### Work instruction:
These records contain pictures, which must be left out; copy exactly the lines from the one with "Given: Select the 千歳3-12-6 address" up to and including the one with "The width and".

(Collected data entries)
Segment Open

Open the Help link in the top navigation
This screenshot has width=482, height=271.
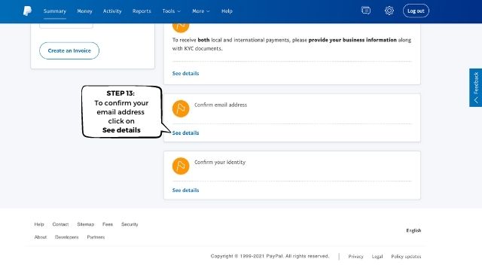[227, 11]
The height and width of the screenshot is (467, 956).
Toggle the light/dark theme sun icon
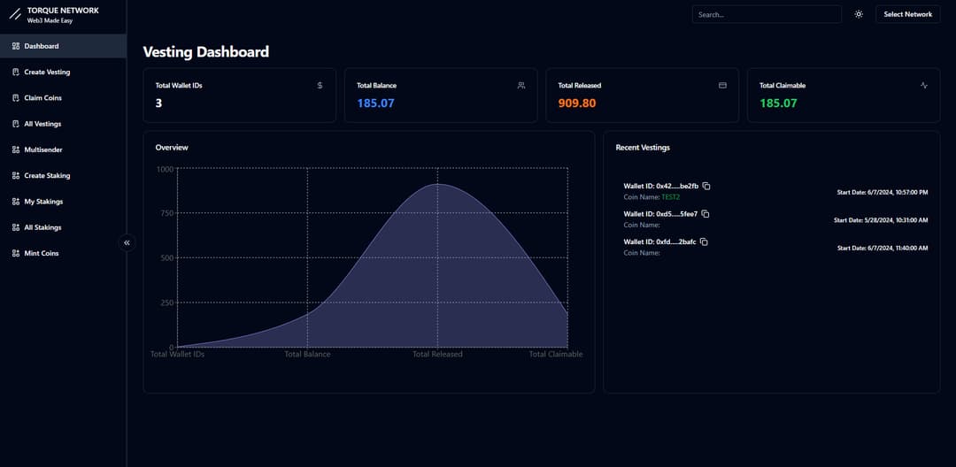[859, 14]
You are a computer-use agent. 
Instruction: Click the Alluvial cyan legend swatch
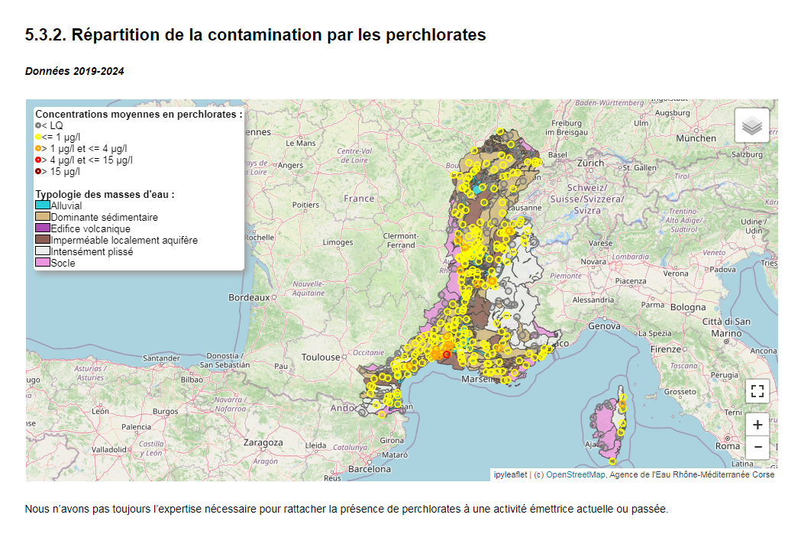pyautogui.click(x=43, y=205)
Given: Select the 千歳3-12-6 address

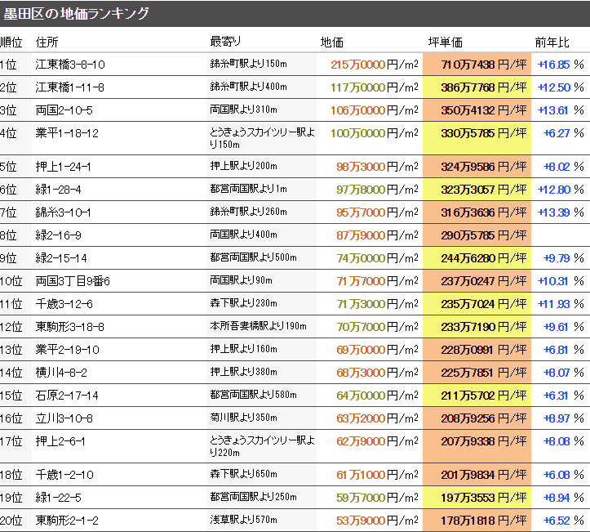Looking at the screenshot, I should [x=64, y=304].
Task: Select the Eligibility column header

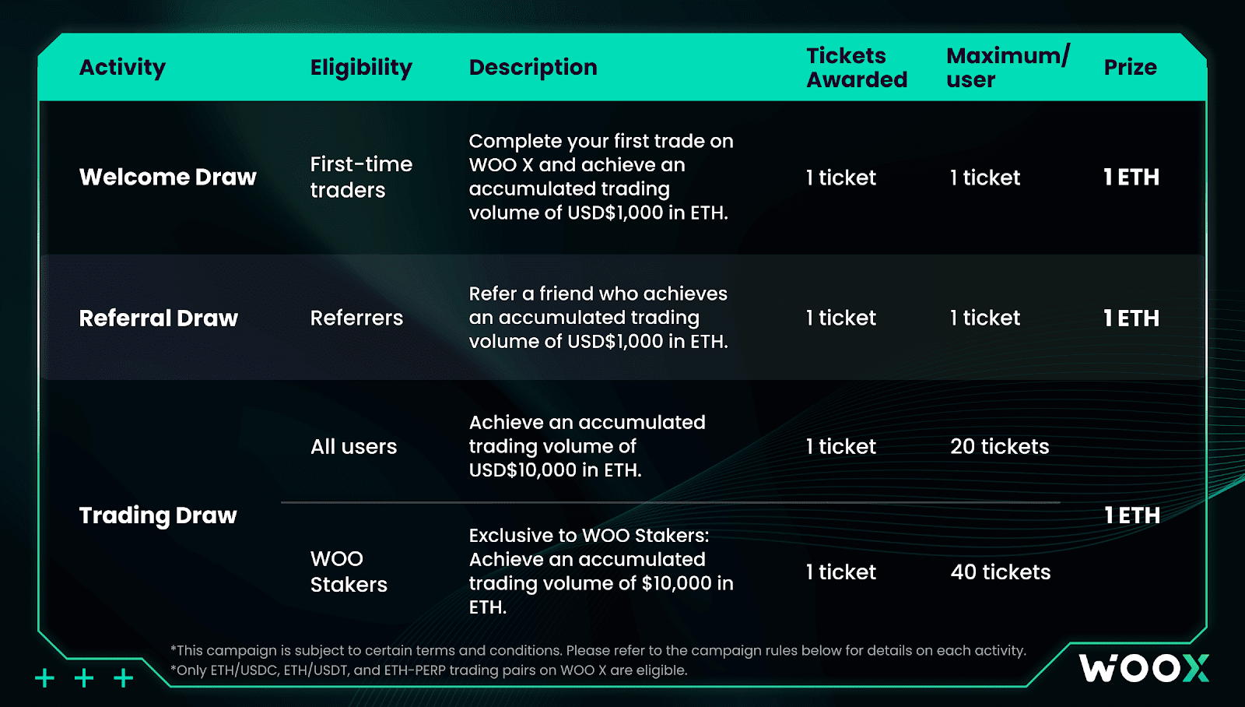Action: pos(361,68)
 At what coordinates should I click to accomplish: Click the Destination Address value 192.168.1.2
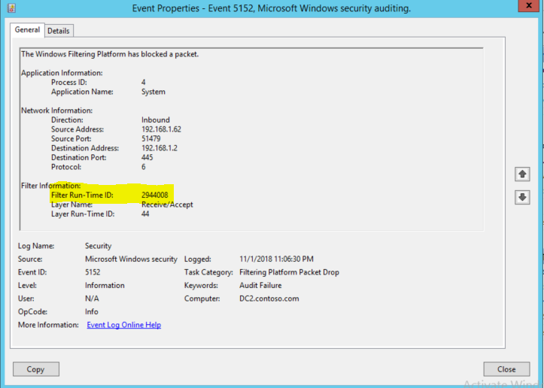coord(159,148)
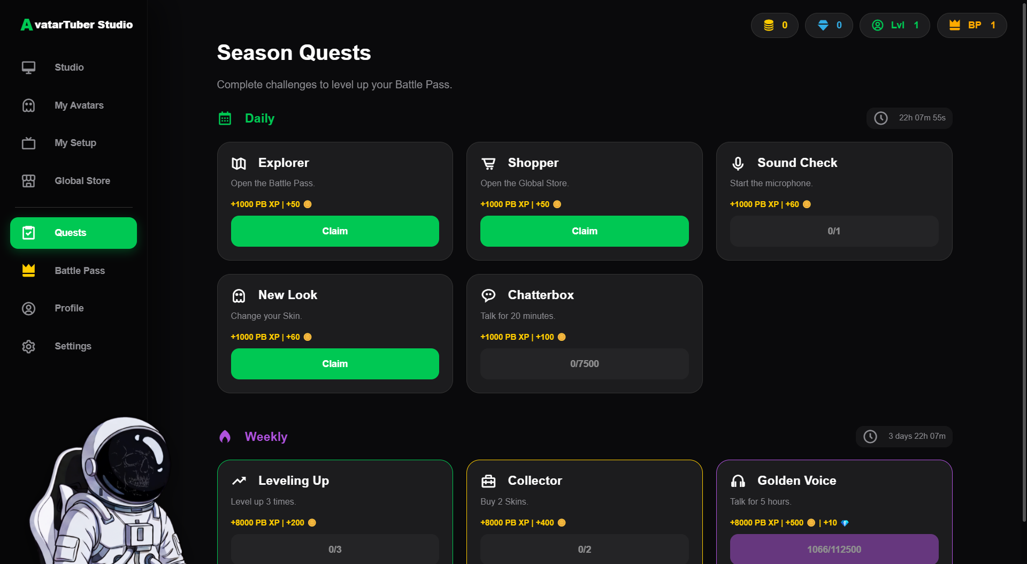Click the Lvl 1 profile badge
The image size is (1027, 564).
click(x=894, y=25)
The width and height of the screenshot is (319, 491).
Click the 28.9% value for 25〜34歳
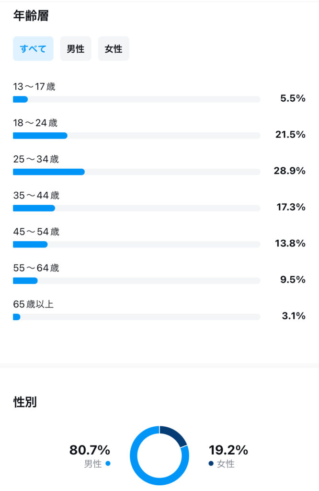(x=290, y=171)
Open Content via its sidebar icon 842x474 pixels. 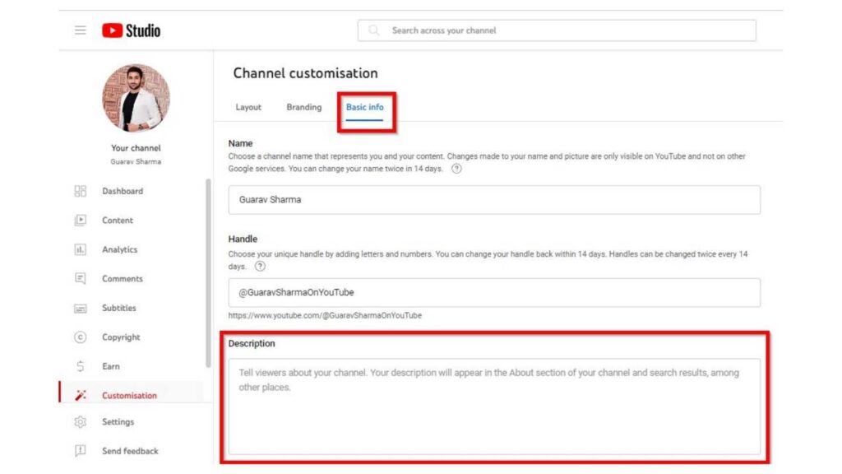(x=81, y=221)
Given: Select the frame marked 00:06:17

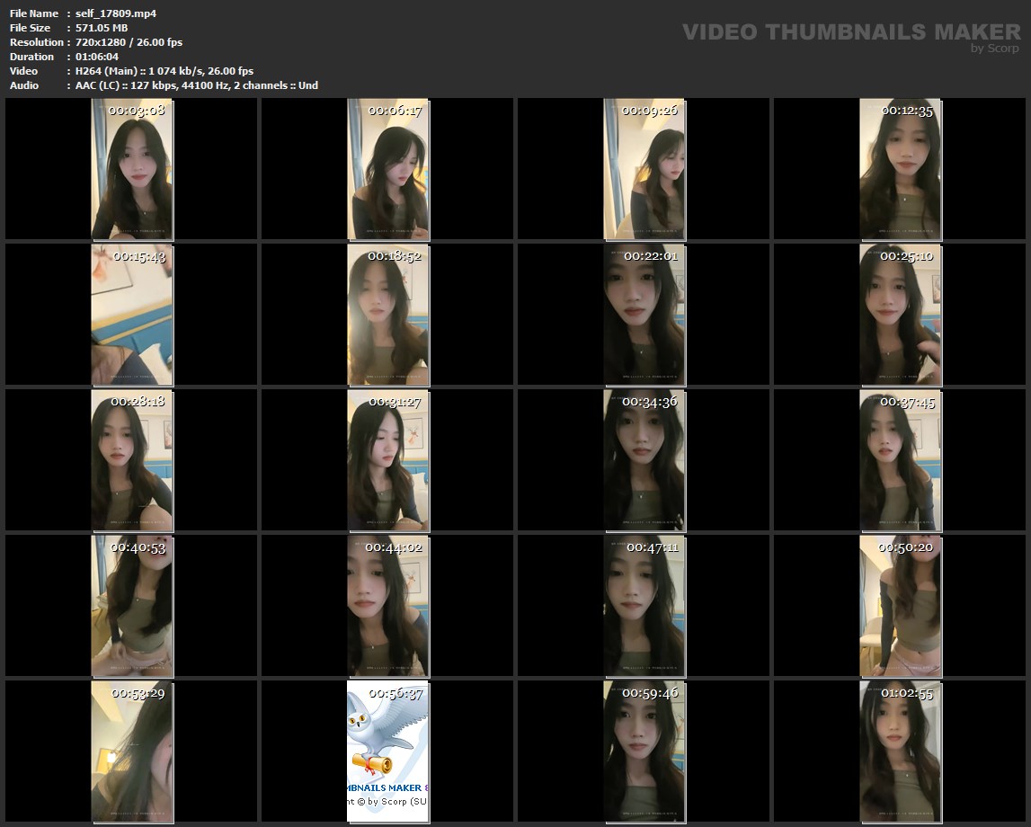Looking at the screenshot, I should pos(387,170).
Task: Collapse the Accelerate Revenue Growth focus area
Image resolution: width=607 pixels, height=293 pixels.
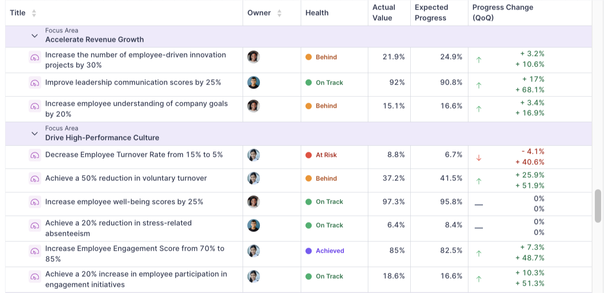Action: coord(35,35)
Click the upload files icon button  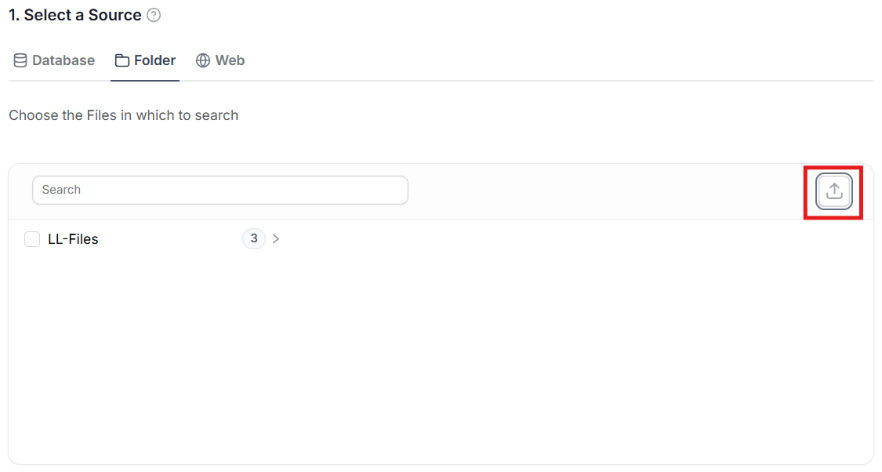coord(833,191)

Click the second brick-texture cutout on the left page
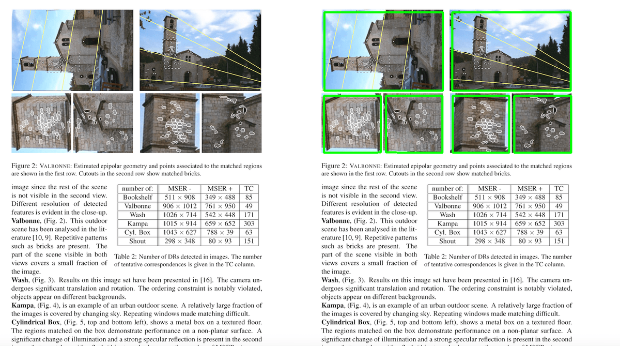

Segment Closed

### Completed task:
Given: Select the 千歳3-12-6 address

Looking at the screenshot, I should [x=64, y=304].
Task: Select the Eligibility column header

Action: pos(361,68)
 At what coordinates should I click to accomplish: Click the Destination Address value 192.168.1.2
coord(159,148)
Click the Lvl 1 profile badge
The image size is (1027, 564).
click(x=894, y=25)
The width and height of the screenshot is (319, 491).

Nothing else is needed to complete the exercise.